Work to complete — The copy must match the data below line for line and contain no images.

[Pixel coordinate grounding data]
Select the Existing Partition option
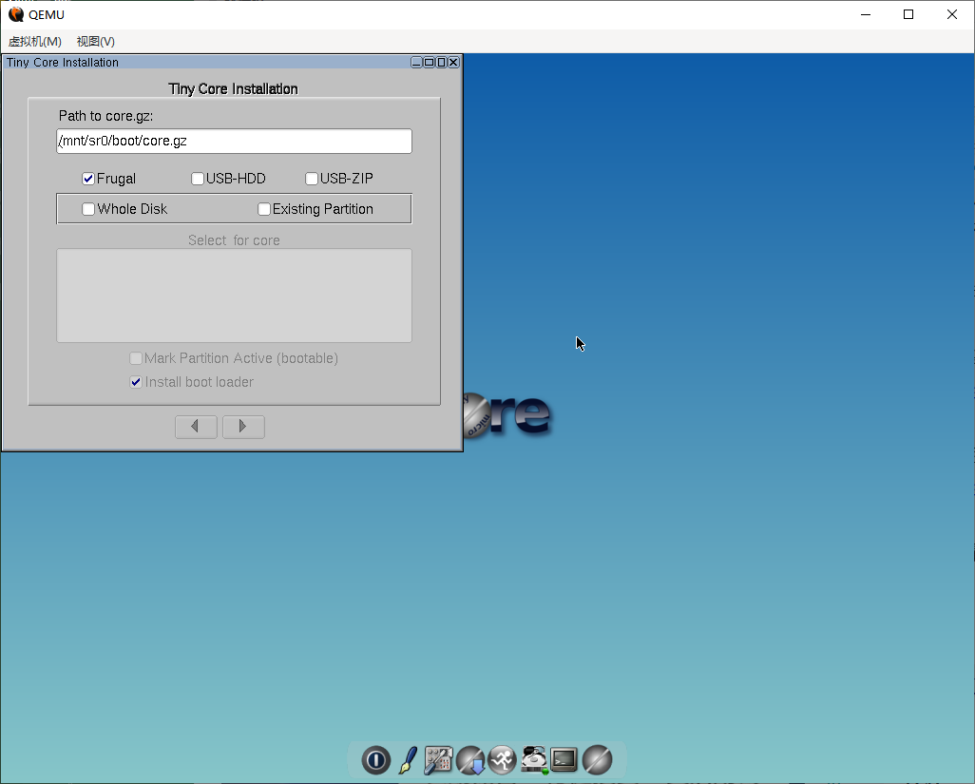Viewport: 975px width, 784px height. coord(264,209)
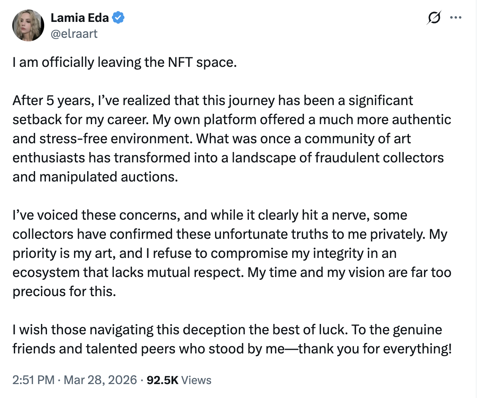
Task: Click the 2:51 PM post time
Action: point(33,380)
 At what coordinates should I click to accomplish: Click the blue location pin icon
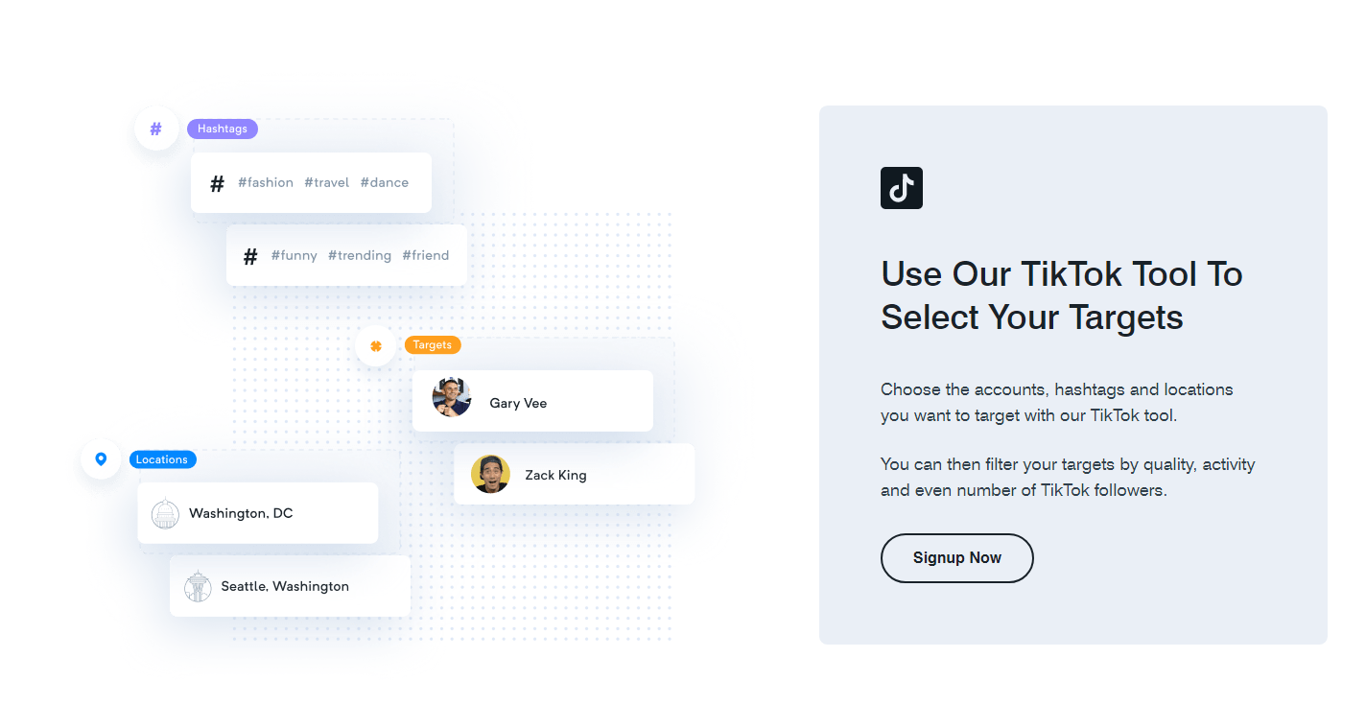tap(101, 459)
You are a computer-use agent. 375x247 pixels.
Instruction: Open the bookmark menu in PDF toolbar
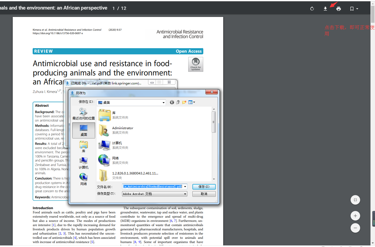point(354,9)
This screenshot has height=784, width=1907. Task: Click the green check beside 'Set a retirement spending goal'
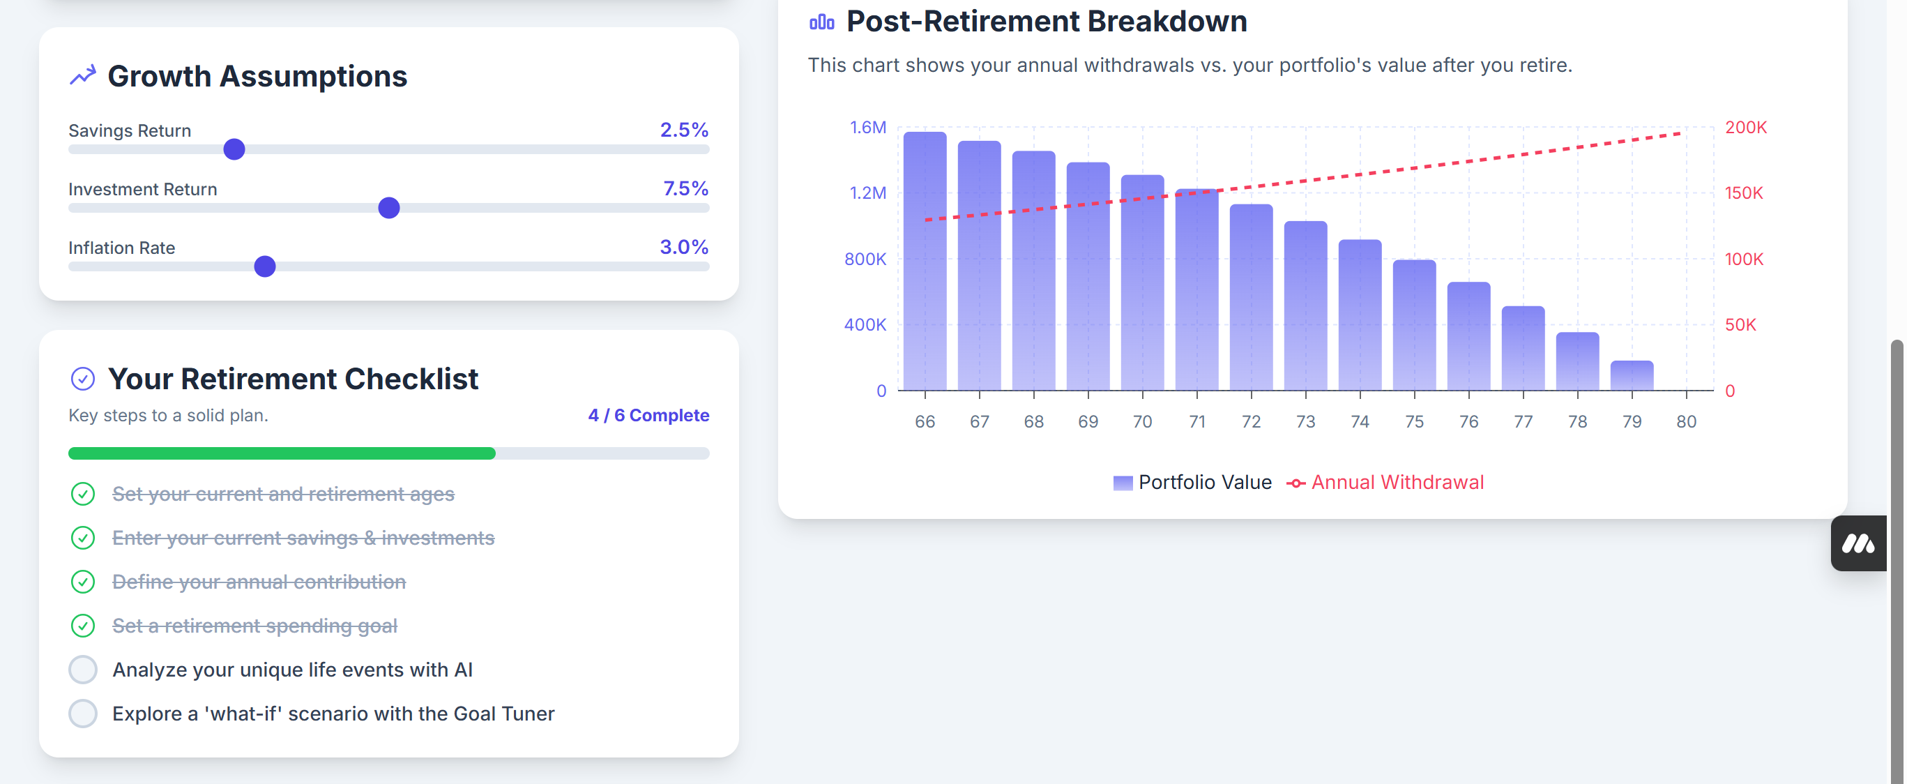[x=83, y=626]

Response below —
Select the Existing Partition option
Viewport: 975px width, 784px height. coord(264,209)
Task: Click the 2:51 PM post time
Action: point(33,380)
 At what coordinates should I click to accomplish: Click the blue location pin icon
tap(101, 459)
You are a computer-use agent. 375x247 pixels.
Instruction: Open the bookmark menu in PDF toolbar
point(354,9)
This screenshot has height=784, width=1907. Task: Click the green check beside 'Set a retirement spending goal'
[x=83, y=626]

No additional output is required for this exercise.